Miami Herald | EDITORIAL

About-face on Miami Beach

 

OUR OPINION: Scrapping development plan clouds future of convention and tourism industry

HeraldEd@MiamiHerald.com

Miami Beach’s on-again, off-again effort to build a new convention center and hotel complex is suddenly off again, this time apparently for good.

Commissioners unanimously nixed the proposed $1-billion redevelopment plan last week and opted instead to renovate the existing center while scouting possible locations elsewhere on the Beach for a new hotel.

In terms of scale and ambition, as well as cost, what Mayor Philip Levine and the commission have in mind represents a significantly different approach compared to what the Miami Beach Commission envisioned when members voted 6-1 in December 2012 to overhaul and expand the dowdy convention center and surrounding city-owned land.

As a result of Wednesday’s vote, the earlier convention/hotel/retail footprint on 52 acres would be scrapped in favor of a smaller venue with a spruced-up, stand-alone convention center.

This is a decided setback for all those in the public and private sector who had hoped, after years of effort, that the Beach was on the way to building the kind of facility that can compete with other cities for major conventions, most of which include a large hotel to accommodate visitors who want the convenience of being on site.

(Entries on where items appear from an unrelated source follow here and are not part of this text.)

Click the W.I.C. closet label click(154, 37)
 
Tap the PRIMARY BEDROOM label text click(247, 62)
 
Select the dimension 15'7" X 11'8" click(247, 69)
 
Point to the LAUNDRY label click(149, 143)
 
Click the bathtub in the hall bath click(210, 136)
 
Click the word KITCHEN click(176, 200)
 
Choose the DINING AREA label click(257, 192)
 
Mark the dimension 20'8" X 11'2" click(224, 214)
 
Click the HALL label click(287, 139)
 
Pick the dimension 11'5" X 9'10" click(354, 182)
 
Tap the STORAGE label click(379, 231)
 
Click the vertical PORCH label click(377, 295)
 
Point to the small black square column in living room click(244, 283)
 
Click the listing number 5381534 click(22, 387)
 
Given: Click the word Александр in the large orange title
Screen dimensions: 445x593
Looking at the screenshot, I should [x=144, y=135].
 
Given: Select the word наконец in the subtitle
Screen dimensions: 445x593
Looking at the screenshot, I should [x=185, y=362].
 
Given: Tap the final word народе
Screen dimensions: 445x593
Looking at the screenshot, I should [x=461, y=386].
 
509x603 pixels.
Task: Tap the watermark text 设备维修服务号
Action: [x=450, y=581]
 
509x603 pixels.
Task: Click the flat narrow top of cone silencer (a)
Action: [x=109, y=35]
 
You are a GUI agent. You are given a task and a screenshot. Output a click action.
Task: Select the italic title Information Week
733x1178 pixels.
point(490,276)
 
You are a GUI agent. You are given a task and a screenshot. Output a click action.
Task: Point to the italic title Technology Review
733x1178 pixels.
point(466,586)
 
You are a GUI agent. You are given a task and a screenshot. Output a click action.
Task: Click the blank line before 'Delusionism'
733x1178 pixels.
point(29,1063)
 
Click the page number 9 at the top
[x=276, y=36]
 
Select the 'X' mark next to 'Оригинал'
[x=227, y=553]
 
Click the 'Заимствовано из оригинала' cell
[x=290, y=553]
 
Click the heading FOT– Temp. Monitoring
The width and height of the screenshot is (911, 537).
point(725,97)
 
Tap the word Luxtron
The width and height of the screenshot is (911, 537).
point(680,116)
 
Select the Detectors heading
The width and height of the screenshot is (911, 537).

Mayor Levine told the Editorial Board he is confident that with nearly $500 million available to Miami Beach from various sources, the city can build a state-of-the-art facility that will attract top-drawer conventions, regardless of size.

Clearly, the new plan reflects public sentiment by Beach voters. Mr. Levine and other newcomers on the commission made it clear when they ran for office last year that they opposed the existing convention plan and apparently convinced voters that they had a better idea. They followed through on their commitment, and the new plan eliminates the need for a public referendum, which cast a cloud over the future of the earlier plan.

All of this, Mr. Levine said, will ensure that the project moves ahead on a faster schedule. He said he would like to see “a finished product” in three years or less.

But the scaled-down version raises a number of questions. The hotel that some see as an indispensable part of complex — Mr. Levine does not — would follow on a different site. If an appropriate one can be found, that is. And if willing private-sector partners can be found.

And the sudden shift has raised dark rumblings from the development team known as SBACE, which believes the city is “contractually obligated to proceed” with the earlier plan it was tasked to build. A legal dispute, if that’s in the cards, might discourage other developers from getting involved with any new project.

The larger issue is what Miami Beach residents and its commission really want. After the vote, Mr. Levine told NBC6 News: “Miami Beach is about Art Basel, Miami Beach is about culture, Miami Beach is not about attracting massive conventions that don’t necessarily fit with who we are.”

If that means that Miami Beach is not interested in attracting the biggest conventions, which can lure thousands of visitors, others should leap into the breach.

County Mayor Carlos Gimenez has said repeatedly the project is one of his top priorities. If he believes the Beach’s new plan fills the bill, he should say so. If not, it’s time for him and others to come up with a new plan and get behind it. The potential economic windfall for this community should not go untapped.